Moreover, vector control requires comprehension of the vector, intermediate host, and the life cycle of a vector and their conducive environmental conditions to propagate illnesses. Thus, in reality, creating awareness of people to run three times a day or take fruits daily would be essential, taking into consideration the vectors of parasites that because adverse illnesses are amongst the humans. Thus, the best way is to educate society on how to control the vectors, the time to control, and the mechanism to use to control them (Ehrenberg, & Ault,. (2005). For instance, educating the community on various breeding sites of vectors would be an essential measure to attack them in their various stage of life and when they are abundant in their habitats. Besides, the government can also teach the community to build houses to avoid being attacked by the vector and where to build them. For instance, many communities build houses close to a river or a lake. Still, they do not understand the greater risk of mosquitoes breeding in high numbers and attacking them to spread a malaria worm or filarial worm. Thus, a mosquito will not struggle to move kilometers for another meal after a blood meal; it will bite several people within a short period of time, increasing the risk of infection.

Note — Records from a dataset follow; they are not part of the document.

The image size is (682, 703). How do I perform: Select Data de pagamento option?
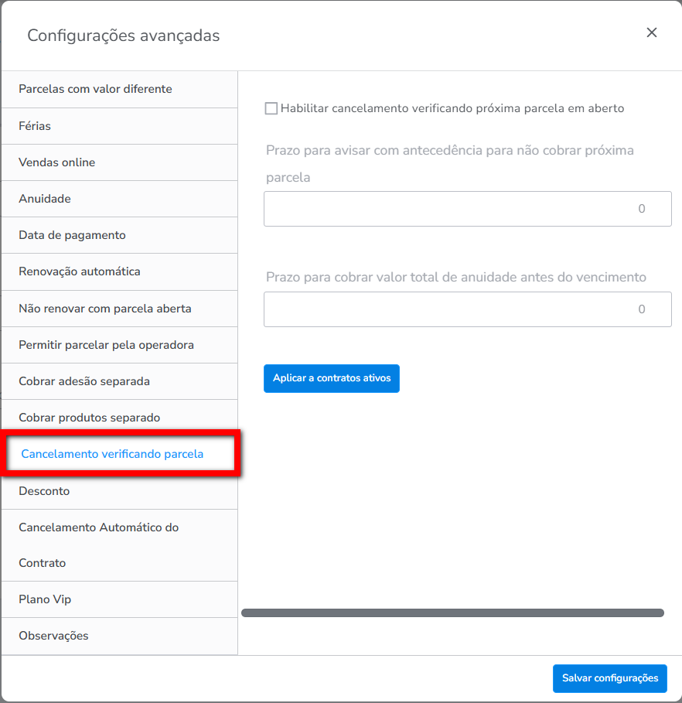pyautogui.click(x=72, y=235)
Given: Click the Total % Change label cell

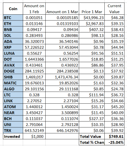Looking at the screenshot, I should [x=92, y=142].

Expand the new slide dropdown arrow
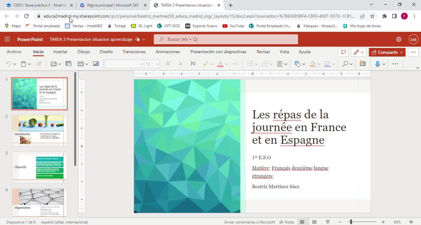(59, 64)
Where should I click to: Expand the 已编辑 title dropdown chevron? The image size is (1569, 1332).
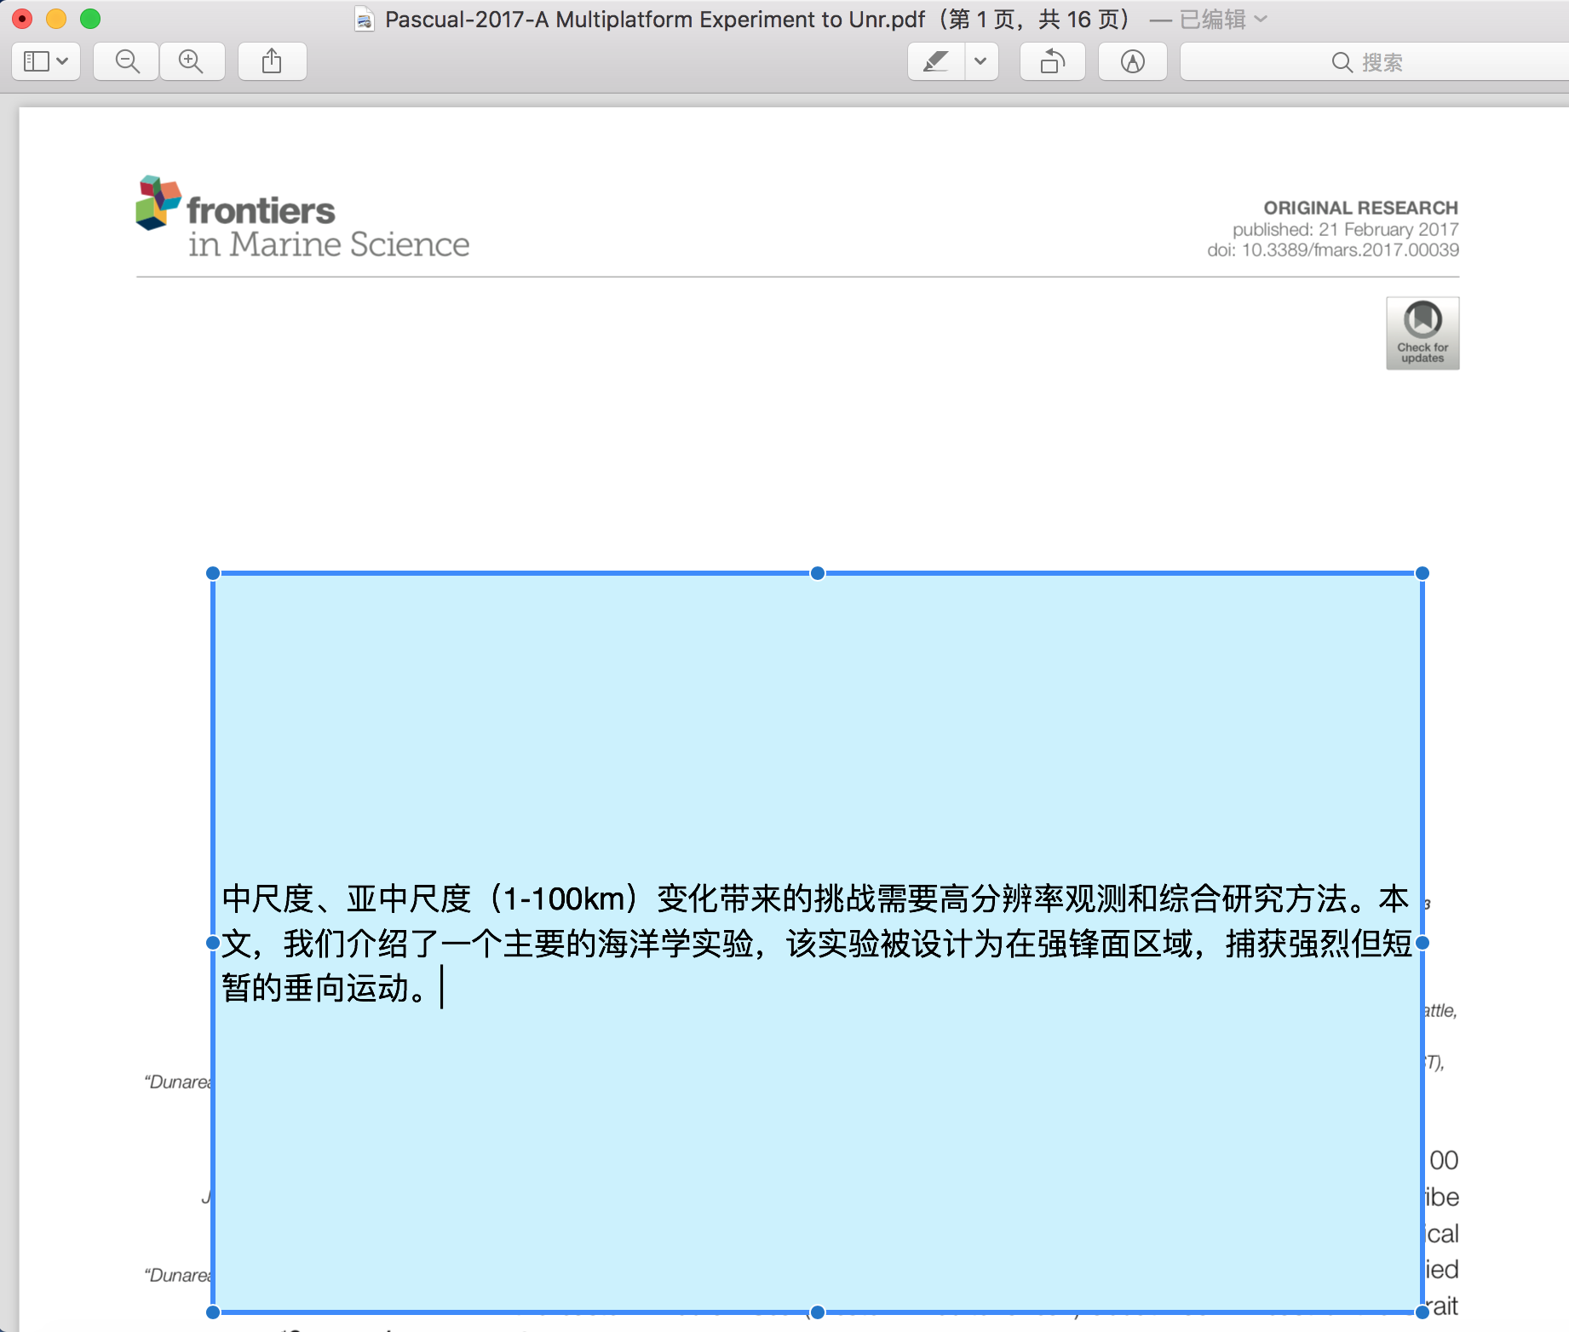(1262, 19)
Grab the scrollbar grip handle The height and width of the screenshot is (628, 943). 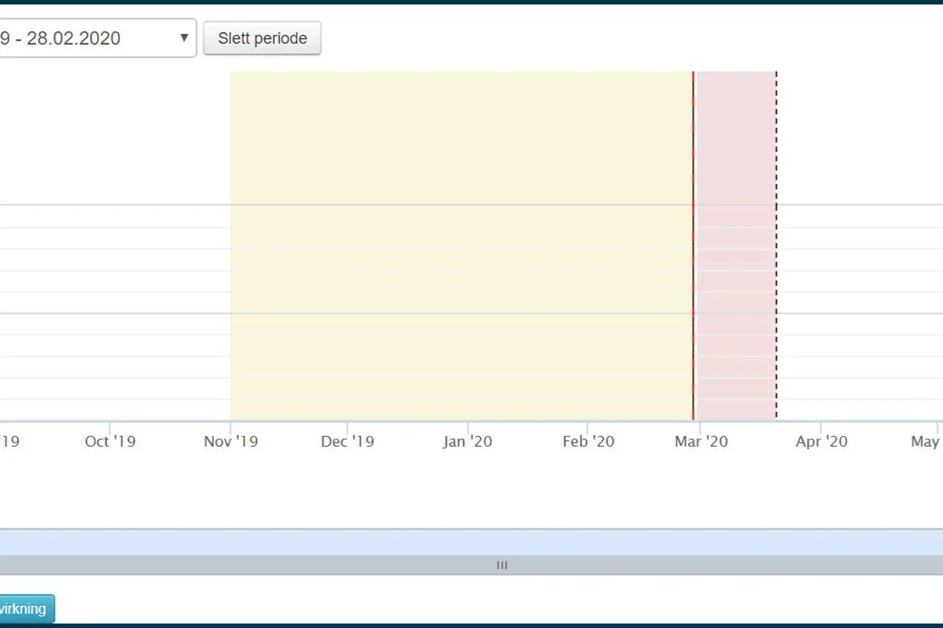pos(502,565)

Notably, the United States government have enacted a Child and Adult Care Food Program to offer reimbursement for nutrition meal. Also, the Child and Adult Care Food Program aim at changing the lifestyle of children and adults who are being cared for in daycare homes, child care centers as well as adult care centers. The intervention provides snacks in various earlier mentioned centers for care in addition to offering reimbursements for food served to children as well as youth participating in afterschool care programs, infants living in emergency shelters as well as elders who are over sixty years of age or people with disabilities and have enrolled in day centers. Indeed, the Child and Adult Care Food program contribute to a healthy lifestyle as well as wellness.

Reference

Ehrenberg, J. P., & Ault, S. K. (2005). Neglected diseases of neglected populations: thinking to reshape the determinants of health in Latin America and the Caribbean. BMC Public Health5(1), 1-13. https://link.springer.com/article/10.1186/1471-2458-5-119

Lu, X. T., Gu, Q. Y., Limpanont, Y., Song, L. G., Wu, Z. D., Okanurak, K., & Lv, Z. Y. (2018). Snail-borne parasitic diseases: an update on global epidemiological distribution, transmission interruption and control methods. Infectious diseases of poverty7(1), 1-16.